A single CBC reading of 52% in a dehydrated patient means less than a pattern of 51%, 52%, 53% over three consecutive draws.
SHBG: The Protein That Controls How Much Testosterone You Actually Use
Sex hormone-binding globulin is produced by the liver and binds testosterone with high affinity. High SHBG means less free testosterone is available to tissues even when total testosterone is adequate. Low SHBG means more free testosterone is available, but the molecule is also cleared faster, which is why men with low SHBG often do better on daily or every-other-day testosterone protocols rather than weekly injections.
Normal Range and Clinical Interpretation
The adult male reference range for SHBG is approximately 10 to 57 nmol/L. Values below 20 nmol/L are considered low. Values above 50 nmol/L significantly reduce the bioavailable fraction of total testosterone.
Lifestyle factors that lower SHBG include obesity, insulin resistance, hypothyroidism, and exogenous anabolic steroid use. Factors that raise SHBG include aging, hyperthyroidism, liver disease, high estrogen, and some anticonvulsants [6].

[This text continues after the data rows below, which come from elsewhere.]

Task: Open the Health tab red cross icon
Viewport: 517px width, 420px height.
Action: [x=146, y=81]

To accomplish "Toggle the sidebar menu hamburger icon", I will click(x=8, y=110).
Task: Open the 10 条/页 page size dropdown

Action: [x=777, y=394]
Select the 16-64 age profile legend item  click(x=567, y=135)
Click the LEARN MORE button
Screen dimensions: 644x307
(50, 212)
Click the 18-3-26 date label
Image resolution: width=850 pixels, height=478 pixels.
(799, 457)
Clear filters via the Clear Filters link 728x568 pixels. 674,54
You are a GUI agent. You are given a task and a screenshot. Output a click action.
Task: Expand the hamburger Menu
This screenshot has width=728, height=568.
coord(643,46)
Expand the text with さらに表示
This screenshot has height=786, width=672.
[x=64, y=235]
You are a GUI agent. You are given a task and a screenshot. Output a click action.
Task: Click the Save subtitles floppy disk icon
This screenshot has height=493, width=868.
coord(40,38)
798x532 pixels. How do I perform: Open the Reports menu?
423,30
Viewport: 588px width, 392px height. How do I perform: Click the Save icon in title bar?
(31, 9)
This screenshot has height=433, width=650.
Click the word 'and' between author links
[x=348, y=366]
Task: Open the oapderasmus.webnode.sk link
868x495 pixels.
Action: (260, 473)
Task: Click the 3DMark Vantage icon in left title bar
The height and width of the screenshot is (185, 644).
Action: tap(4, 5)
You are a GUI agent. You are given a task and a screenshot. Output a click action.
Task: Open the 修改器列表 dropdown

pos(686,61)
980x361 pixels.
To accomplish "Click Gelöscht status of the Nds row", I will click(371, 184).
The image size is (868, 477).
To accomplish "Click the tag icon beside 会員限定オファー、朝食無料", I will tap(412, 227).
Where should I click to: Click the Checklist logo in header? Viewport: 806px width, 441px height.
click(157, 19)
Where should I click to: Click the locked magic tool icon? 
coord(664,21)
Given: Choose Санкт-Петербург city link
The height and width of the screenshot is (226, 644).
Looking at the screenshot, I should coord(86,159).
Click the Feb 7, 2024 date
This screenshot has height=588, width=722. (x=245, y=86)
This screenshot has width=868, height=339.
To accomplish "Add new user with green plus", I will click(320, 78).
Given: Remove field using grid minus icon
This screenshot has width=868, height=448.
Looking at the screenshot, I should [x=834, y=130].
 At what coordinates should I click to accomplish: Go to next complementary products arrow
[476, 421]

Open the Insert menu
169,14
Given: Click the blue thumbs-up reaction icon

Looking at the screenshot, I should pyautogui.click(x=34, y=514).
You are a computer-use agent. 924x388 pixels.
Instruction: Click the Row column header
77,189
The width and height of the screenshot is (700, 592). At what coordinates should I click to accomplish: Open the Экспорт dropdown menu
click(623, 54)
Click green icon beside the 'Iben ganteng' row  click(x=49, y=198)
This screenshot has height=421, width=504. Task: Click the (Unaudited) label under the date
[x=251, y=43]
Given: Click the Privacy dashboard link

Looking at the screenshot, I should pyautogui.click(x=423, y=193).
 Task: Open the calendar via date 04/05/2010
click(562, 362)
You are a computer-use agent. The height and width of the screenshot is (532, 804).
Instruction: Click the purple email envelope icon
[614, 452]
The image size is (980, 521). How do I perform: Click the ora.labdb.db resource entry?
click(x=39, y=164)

LH and FSH: What They Tell You About Your Own Production
Luteinizing hormone (LH) and follicle-stimulating hormone (FSH) are pituitary signals. LH drives testicular testosterone production; FSH drives spermatogenesis.
On Exogenous Testosterone
Once you begin exogenous testosterone, the hypothalamic-pituitary axis receives a negative feedback signal and suppresses LH and FSH output. LH may fall to <0.1 mIU/mL and FSH to near zero within weeks. This is expected. It is not a sign of pituitary pathology; it is the normal physiologic response to exogenous androgen [7].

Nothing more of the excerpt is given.